If there are potentially multiple solutions that exactly solve the problem (especially when d > N), we introduce small penalty term lambda||w||^2 that favors flattest solution

min E [ max(0, |w†x + b - y| - ϵ)] + lambda*(||w||^2)

24
Q

Support Vector Regression (SVR)

A

Support Vector Regression (SVR) aims to find a function f(x)=w⊤x+b that predicts y with minimal error while being robust to noise. The objective is to keep prediction errors within a margin ϵ, allowing some slack for points outside the margin.

Primal solves directly for weights w and bias b (low dimensional).

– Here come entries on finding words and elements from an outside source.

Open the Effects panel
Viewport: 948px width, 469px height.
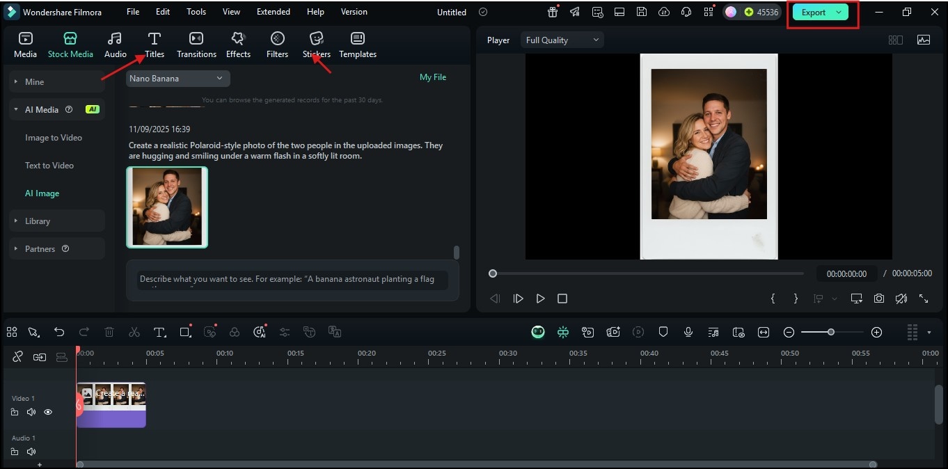coord(238,44)
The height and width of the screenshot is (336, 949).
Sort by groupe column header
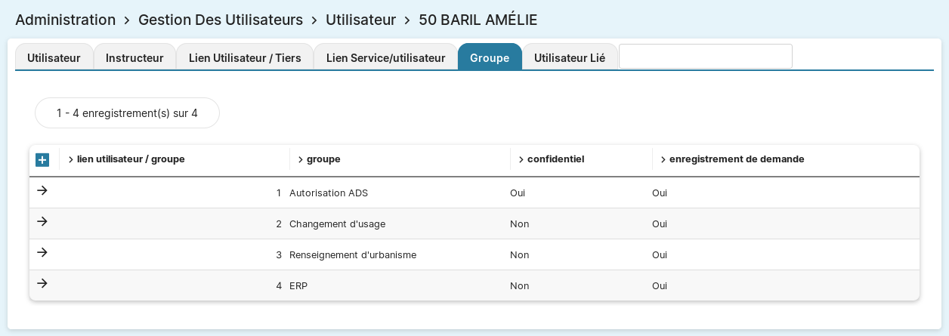pyautogui.click(x=323, y=159)
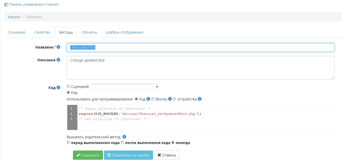Screen dimensions: 342x161
Task: Select the Сценарий radio button
Action: point(68,87)

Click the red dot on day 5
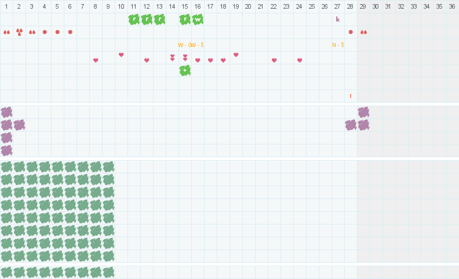pos(57,32)
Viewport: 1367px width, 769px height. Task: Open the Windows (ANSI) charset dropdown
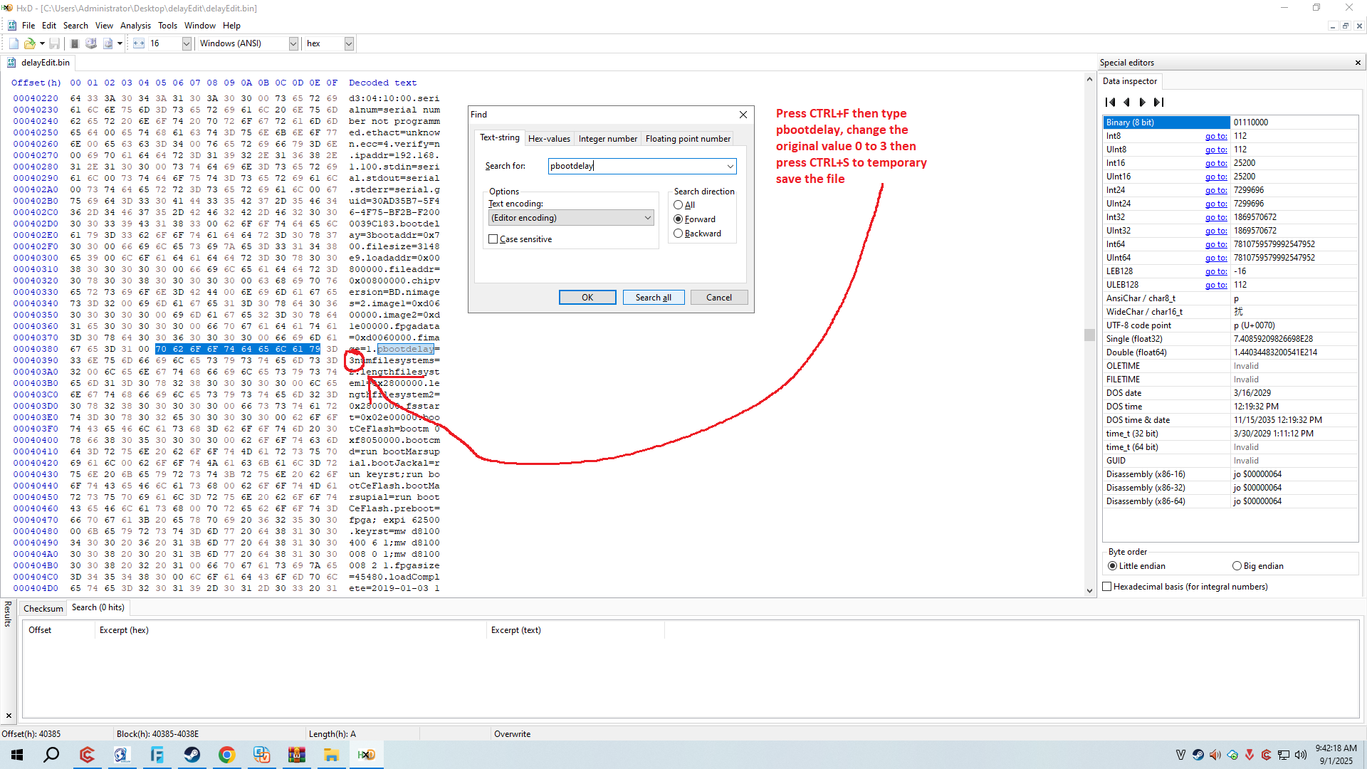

Dual solves for Lagrange multipliers a, a* (high dimensional).

25
Q

Discriminant Learning (Difference of Means)

A

Find a unit-norm vector w that maximizes the difference between two groups of data points (G1, G2) when the data is projected onto w (on average).

max w†(µ1 - µ2)

Optimal w = (µ1 - µ2) / √ ( ∑ ( (µ1-µ2)^2 ) )

26
Q

Fisher Discriminant

A

The Fisher Discriminant is a method used to find a line (or a direction in higher dimensions) that best separates two groups of data by maximizing the distance between the groups while minimizing the spread (variance) within each group

Fisher maximizes ratio: J(w) = Between class separation / Within class spread = ((w†(µ1-µ2))^2) / (w†Sw)

Optimal w = (S^-1)(µ1 - µ2)

S = S1 + S2 = Variance for G1 + Variance for G2

Very sensitive to outliers (skew means and increase scatter within class)

27
Q

Connection to CCA from Fisher Discriminant

A

The vectors (CCA’s wx and Fisher’s w) produced by Fisher Discriminant and CCA are the same in binary classification problems because both methods ultimately rely on the difference between group means and within-group variance to find the optimal direction for separating the two groups.

Binary means 2 possible classifications (ie 1, 0 & positive, negative)

28
Q

Support Vector Machine

A

A Support Vector Machine (SVM) is a machine learning algorithm used for classification (and sometimes regression) that works by finding the best boundary (hyperplane) that separates data into different classes.

SVM finds a hyperplane that separates the two groups, but it does so by maximizing the margin between them.

It allows for some misclassification (outliers) through slack variables ξi, and it penalizes absolute deviations rather than square errors.

The optimization problem aims to find the hyperplane with the largest margin while allowing some misclassification based on the regularization parameter C.

29
Q

SVM vs Fisher (when to use)

A

SVM deals with outliers better. However, Fisher is better if we care about within group homogeneity. Fisher is also connected to CCA which can be interpreted as maximizing correlation (SVM isn’t).

Within-group homogeneity refers to the degree of similarity or consistency within each group in terms of the data points. In other words, it measures how tightly the data points in each group cluster around the group’s mean.